Appena ho saputo dell’incontro con l’autore Giovanni Grasso – che si può dire impersonifichi la comunicazione del nostro Capo di Stato – e conoscendo il romanzo, ho pensato a come la realtà sia cambiata e come sia rimasta identica a quel periodo, sotto certi aspetti. E sarà stato lo spirito rivoluzionario che ancora continua un po’ a fermentare a 25 anni per giovani leve (si spera) come me, ho pensato a come la libertà di manifestazione del pensiero nella nostra società sia fortemente influenzata dal mezzo attraverso cui comunichiamo maggiormente. E questa libertà come ci fa sentire? Siamo consapevoli del potere e delle responsabilità che derivano da quell’arnese che abbiamo sempre con noi? Quante libertà ci siamo presi e ci prendiamo grazie ai mezzi di comunicazione? Ma soprattutto come le istituzioni si sono adattate ai cambiamenti della loro comunità? A questo mi ha risposto proprio il portavoce del Capo (dello Stato) “La comunicazione è un settore in continua evoluzione, naturalmente le evoluzioni risultano sempre più ravvicinate e spesso rivoluzionanti. Chi fa comunicazione deve riuscire a stare al passo con le grandi novità, e le istituzioni devono saper convivere con i tempi veloci e rispondere alle esigenze della comunità. Soprattutto non è sempre essere presente su una piattaforma, ma come utilizzarla, come saper entrare nel meccanismo informativo. È un lavoro ed un processo al quale tutti siamo – volenti o nolenti – chiamati.”

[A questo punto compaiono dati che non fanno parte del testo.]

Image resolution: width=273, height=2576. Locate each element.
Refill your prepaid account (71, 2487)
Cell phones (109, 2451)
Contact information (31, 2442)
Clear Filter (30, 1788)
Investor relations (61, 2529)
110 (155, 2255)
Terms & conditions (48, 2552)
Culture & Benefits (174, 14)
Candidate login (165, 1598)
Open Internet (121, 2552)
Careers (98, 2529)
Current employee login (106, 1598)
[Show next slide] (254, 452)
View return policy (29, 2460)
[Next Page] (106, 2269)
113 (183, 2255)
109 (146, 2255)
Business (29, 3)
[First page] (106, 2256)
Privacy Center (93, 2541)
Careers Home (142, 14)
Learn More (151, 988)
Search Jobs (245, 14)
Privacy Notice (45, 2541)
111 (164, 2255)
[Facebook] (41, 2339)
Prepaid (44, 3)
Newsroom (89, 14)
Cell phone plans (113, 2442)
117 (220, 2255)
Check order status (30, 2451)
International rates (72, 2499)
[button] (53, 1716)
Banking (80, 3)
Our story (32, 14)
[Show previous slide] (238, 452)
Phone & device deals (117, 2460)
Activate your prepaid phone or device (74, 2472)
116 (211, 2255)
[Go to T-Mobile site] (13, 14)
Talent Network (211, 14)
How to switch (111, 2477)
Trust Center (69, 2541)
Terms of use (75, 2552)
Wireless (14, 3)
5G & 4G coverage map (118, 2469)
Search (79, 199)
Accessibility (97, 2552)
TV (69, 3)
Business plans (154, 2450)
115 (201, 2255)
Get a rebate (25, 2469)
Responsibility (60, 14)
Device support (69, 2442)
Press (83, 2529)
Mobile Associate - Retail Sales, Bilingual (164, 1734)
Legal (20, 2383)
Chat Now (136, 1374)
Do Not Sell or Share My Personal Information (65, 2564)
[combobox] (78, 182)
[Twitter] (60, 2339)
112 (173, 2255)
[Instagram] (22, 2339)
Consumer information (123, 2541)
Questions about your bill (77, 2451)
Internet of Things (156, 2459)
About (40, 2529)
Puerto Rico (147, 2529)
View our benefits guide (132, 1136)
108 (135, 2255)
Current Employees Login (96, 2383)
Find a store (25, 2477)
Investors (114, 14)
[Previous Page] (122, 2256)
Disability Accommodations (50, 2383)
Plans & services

Sì, ma il pluralismo informativo?
La figura del giornalista, in questa rivoluzione comunicativa, si ritrova a fare il funambolo, tra rispettare la deontologia della professione, interessando il lettore e la necessità di campare rispondendo alle incertezze circolanti. Allora mi sono chiesta come il mondo della comunicazione in Italia sia stato tutelato (più di altri Paesi, ricordo che siamo tra i pochi ad avere un ordine professionale) ma allo stesso tempo dimenticato, soprattutto quando la concentrazione economica ha un peso che supera il diritto costituzionalizzato della libertà di stampa quanto margine rimane al pluralismo informativo. Qui mi risponde Antonio Ivan Bellantoni, giornalista e portavoce parlamentare che ha curato e condotto l’incontro “Tutti coloro che lavorano nella comunicazione a livello istituzionale hanno bene in testa che la realtà non contempla in Italia un concetto di pluralismo normale, anche di meritocrazia. Stentiamo a renderlo concreto. Siamo l’unico paese in cui la tecnica di informazione è inquinata dalla costante ricerca del potere, e di sottostare al potere senza la reale necessità: siamo in democrazia e non in dittatura, non abbiamo motivo di andare dietro i politici, eppure. Questo meccanismo distrugge il pluralismo informativo, la possibilità economica dei giornalisti, e purtroppo se ci trasferiamo nell’aspetto commerciale dell’informazione, lì valgono i numeri: le aziende editoriali per sopravvivere devono seguire gli azionisti più forti ed il loro volere. Succede spesso che per la presenza di tale azionista una notizia che lo riguarda non può essere pubblicata. E così si rimane impantanati. È necessaria una regolazione del pluralismo, soprattutto rispettando le politiche europee sulla concorrenza. Allora lì, in quel momento, potremo ritrovare l’equilibrio”.
E se un gesto come quello di De Bosis diventa leggenda, per noi è ancora avanguardia.